# EXERCISE BRIEF:
Search the entries below for the string "computer" and copy the lines that hold it.

%%

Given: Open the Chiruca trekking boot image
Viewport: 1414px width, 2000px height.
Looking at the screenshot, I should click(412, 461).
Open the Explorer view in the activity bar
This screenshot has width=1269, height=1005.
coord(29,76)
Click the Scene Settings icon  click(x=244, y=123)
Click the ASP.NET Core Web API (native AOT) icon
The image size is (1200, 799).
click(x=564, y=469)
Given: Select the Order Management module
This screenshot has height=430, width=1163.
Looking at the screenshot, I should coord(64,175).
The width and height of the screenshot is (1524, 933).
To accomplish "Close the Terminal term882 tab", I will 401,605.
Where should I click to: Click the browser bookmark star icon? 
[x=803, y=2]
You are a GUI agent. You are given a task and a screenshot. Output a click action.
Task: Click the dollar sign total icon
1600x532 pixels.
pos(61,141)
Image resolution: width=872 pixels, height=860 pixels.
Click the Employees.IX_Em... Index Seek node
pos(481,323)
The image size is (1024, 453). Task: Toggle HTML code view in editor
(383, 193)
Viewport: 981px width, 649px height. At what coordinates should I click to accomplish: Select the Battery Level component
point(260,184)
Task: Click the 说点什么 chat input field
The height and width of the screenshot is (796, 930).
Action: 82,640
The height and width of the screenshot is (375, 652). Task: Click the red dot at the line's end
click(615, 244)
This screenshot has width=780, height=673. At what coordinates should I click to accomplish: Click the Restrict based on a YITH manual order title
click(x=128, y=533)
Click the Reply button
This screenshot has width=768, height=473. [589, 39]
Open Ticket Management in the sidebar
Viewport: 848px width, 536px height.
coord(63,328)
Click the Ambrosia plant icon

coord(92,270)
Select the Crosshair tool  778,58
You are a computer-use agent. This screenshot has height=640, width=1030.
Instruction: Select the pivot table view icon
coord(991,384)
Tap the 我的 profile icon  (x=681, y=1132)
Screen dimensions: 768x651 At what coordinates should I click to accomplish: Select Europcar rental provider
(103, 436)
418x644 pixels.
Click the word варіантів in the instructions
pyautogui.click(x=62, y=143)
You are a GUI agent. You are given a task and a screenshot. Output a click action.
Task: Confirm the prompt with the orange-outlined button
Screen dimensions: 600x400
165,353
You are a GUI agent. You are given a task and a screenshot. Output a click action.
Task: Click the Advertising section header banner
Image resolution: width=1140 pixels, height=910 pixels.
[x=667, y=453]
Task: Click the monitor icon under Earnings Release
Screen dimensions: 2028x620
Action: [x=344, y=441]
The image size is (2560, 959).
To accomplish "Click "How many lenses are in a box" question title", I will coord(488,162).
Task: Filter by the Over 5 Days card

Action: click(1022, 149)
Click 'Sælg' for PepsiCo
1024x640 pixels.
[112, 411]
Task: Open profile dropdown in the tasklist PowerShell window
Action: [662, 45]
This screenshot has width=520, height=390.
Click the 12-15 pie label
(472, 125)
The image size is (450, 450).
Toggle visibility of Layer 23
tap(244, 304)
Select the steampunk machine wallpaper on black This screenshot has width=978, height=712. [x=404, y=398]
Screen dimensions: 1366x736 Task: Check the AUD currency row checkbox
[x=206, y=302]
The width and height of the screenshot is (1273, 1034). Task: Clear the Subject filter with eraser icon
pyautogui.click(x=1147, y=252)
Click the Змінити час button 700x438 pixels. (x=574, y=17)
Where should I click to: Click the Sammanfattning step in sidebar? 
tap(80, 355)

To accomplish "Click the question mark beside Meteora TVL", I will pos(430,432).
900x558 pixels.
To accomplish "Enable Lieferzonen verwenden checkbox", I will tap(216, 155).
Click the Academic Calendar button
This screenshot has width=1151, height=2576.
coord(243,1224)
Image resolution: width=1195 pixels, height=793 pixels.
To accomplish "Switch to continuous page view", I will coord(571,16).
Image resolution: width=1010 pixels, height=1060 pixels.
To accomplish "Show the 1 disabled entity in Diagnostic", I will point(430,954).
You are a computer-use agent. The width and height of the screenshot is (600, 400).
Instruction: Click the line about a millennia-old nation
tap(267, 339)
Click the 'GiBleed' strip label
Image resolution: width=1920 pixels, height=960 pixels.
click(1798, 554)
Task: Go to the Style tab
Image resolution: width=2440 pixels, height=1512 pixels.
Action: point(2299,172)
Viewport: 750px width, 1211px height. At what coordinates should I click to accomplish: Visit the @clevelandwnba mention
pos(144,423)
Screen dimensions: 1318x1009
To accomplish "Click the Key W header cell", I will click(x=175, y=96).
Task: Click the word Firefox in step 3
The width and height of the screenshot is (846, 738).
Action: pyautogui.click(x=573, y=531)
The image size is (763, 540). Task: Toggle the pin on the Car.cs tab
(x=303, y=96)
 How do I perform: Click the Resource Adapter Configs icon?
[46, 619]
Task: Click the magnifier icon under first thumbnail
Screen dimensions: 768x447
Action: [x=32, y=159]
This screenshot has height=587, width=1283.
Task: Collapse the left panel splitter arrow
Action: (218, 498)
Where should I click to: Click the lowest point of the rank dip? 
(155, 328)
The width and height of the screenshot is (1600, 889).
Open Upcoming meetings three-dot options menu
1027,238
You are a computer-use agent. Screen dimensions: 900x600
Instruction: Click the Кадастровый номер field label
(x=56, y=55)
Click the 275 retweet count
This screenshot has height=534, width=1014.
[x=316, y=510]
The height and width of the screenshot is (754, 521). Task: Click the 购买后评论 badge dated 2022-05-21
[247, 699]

%%

# EXERCISE RESPONSE:
You are a computer-use agent. This screenshot has height=640, width=1030.
You are a computer-use agent. The width and height of the screenshot is (600, 400).
You are a computer-use agent. Screen dimensions: 900x600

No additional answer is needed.